_TEXT UNDER STUDY_
#####
I grew up in a house with a darkroom where my father printed black and white photographs of his six young children. He pinned the prints up on cork boards all over the house and framed one of each of us to line the stairs. I would gaze into these images each night as I dragged my sleepy head up to bed. By the time I reached high school I was shooting and printing my own photographs. When the rest of my household went to bed, I turned on the amber lights and worked late night hours in the darkroom.
When my grandfather died my mother gave me his collection of Leica cameras, and in college the Leica became my trusted friend. Upon graduating I was awarded a Watson Fellowship for my proposal to study medicinal plants in the Andes and Himalayas. I settled in a remote village in the high Andes of Peru for a year and then lived in Kathmandu where I studied Ayurveda with a local botanist and park ranger.
Living in South America and then Asia changed my life and the photographs that I took in my journeys convinced me to pursue photography full time. I moved to San Francisco in 1986 and set up a darkroom. I returned to Peru in 1987 with a Hasselblad and the prints I made were shown at the Michael Shapiro Gallery in 1989.
#####
_ACTIVITY A_
List every year mentioned in the account of growing up with photography.
_ACTIVITY B_
Carry the account of growing up with photography forward, starting right after its final sentence.

(Stored items)
#####
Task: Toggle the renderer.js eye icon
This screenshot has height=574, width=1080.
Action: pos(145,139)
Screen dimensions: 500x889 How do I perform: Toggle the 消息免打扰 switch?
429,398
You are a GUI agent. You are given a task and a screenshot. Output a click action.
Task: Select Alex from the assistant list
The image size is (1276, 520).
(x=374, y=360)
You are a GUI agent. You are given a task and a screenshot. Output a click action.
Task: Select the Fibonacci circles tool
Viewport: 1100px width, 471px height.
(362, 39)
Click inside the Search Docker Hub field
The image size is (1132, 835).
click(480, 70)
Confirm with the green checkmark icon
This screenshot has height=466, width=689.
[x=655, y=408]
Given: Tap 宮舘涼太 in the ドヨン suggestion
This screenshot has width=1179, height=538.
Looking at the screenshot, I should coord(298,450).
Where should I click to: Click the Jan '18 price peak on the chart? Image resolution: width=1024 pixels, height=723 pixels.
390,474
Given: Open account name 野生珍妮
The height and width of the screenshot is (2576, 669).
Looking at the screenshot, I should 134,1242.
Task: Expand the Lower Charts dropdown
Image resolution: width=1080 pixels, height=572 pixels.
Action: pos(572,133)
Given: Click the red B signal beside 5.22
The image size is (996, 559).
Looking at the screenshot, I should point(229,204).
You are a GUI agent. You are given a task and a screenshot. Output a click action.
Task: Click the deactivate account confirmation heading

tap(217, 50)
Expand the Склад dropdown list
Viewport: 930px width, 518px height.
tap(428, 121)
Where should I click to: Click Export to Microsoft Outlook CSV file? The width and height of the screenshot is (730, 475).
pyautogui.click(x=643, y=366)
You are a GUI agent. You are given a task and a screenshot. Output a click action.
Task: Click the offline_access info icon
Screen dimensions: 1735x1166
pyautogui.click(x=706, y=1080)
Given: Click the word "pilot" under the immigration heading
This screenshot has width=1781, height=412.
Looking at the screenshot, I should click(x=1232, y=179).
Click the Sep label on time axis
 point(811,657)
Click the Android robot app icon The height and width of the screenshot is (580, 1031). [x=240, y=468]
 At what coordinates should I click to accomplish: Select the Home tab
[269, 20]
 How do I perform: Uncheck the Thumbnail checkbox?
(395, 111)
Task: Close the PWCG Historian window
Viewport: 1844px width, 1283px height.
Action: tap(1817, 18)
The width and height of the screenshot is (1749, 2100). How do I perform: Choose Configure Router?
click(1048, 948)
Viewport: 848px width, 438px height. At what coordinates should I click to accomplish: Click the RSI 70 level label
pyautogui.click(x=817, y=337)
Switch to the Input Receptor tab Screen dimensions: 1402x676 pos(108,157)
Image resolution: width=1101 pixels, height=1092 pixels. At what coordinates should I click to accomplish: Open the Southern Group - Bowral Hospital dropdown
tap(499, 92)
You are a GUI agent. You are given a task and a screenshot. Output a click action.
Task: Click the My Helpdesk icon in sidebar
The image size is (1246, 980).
#####
_RESPONSE BOX A_
1986, 1987, 1989

_RESPONSE BOX B_
The following year my Peru portfolio was awarded a Maine Photographic Workshops Work Grant which enabled me to return to Asia to photograph in Nepal, India, and China. I had my first solo show in NY in 1996 at the Yancey Richardson Gallery, and my photographs were printed and reviewed in the New Yorker magazine and the New York Times.
In 2007 my work shifted when I spent a sabbatical year in Italy where I studied bookbinding with an old master named Omero Benvenuti. After my return, I set up a bookbinding shop and photography studio in San Francisco where I continue to make photographic prints, Florentine marbled papers, tooled leather journals, and photography books.